A Note on Hash Functions
A hash function is a function that maps an input of arbitrary size into an output with a fixed number of bits, called a hash code.
Hash functions are used for the following purposes:
- For random number generation. See my article on random generator recommendations.
- In hash tables to speed up data lookup by mapping data to a sequence of bits in a way that avoids hash collisions. Here, hash codes are usually small (e.g., 32 bits long).
- For data lookup in databases and file systems (e.g., to partition many files into a small number of directories to speed up file lookup). Here, hash codes generally are 64 bits or more long and can use cryptographic hash functions (e.g., SHA2-256, BLAKE2) and other hash functions that tend to produce wildly dispersed hash codes for nearby inputs.
- For information security. Only cryptographic hash functions are appropriate here, and they serve as building blocks for many kinds of security algorithms, such as:
- Checksums and authentication codes for data integrity.

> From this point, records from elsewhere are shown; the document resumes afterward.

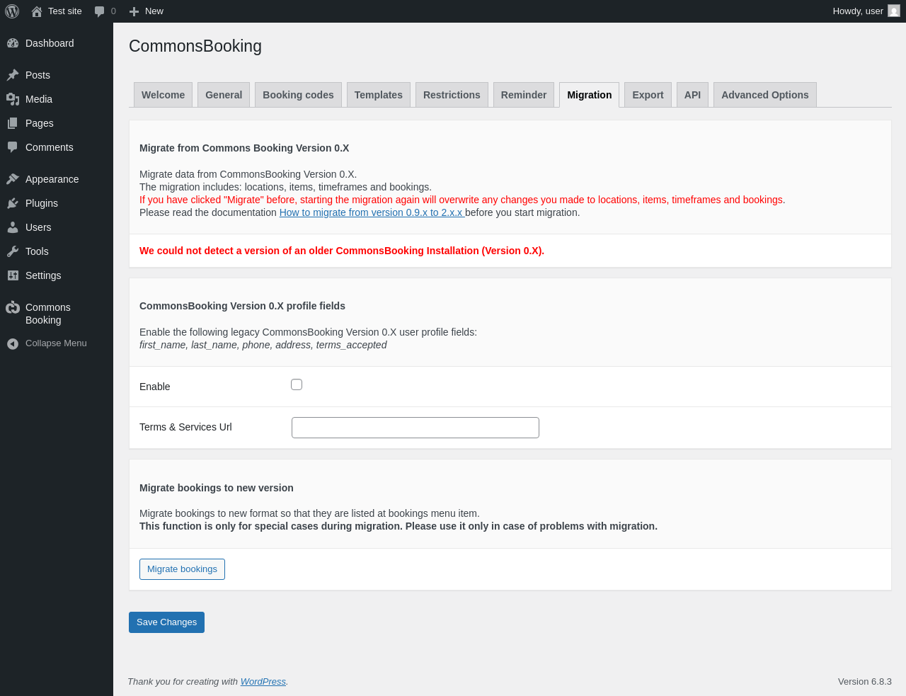The height and width of the screenshot is (696, 906).
Task: Click the Dashboard gauge icon
Action: click(13, 43)
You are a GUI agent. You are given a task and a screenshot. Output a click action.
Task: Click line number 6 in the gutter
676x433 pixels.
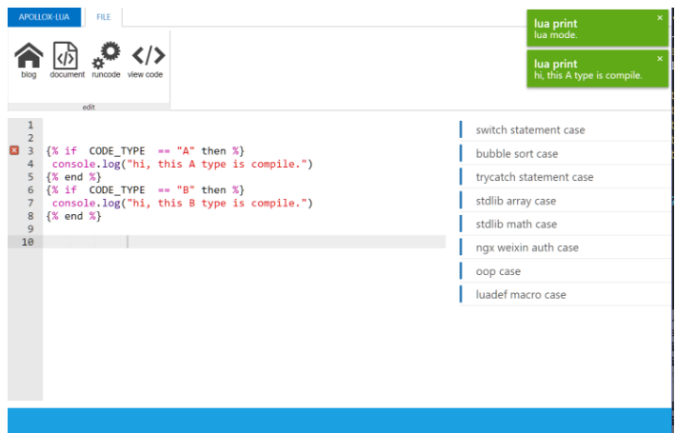pyautogui.click(x=30, y=189)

- Pseudorandom functions, for deriving secrets from other secrets.
- Key derivation functions for verifying secrets without storing the secrets themselves. Because the secret may be easy to guess, like a password, some of these functions are designed to deliberately take time to calculate.
For the use in hash tables, (Richter et al. 2015)(1) recommends multiply-then-shift hashing over more complicated hash functions in most cases. Fibonacci hashing is a special case of multiply-then-shift hashing that serves to improve hash codes.
There are security attacks that serve to trigger worst-case performance on hash tables via carefully chosen keys, and keyed hash functions (such as SipHash) have been developed to mitigate them, but not everyone believes such hash functions should be used in hash tables (e.g., see R. Urban’s SMHasher fork).
Bret Mulvey has written a page on how hash functions are built. According to him, hash functions have as their core a mixing function (a function that maps N-bit inputs to N-bit outputs), and for hash functions the “best” mixing functions tend to produce wildly dispersed outputs for similar inputs.
- (1) Richter, Alvarez, Dittrich, “A Seven-Dimensional Analysis of Hashing Methods and its Implications on Query Processing”, Proceedings of the VLDB Endowment 9(3), 2015.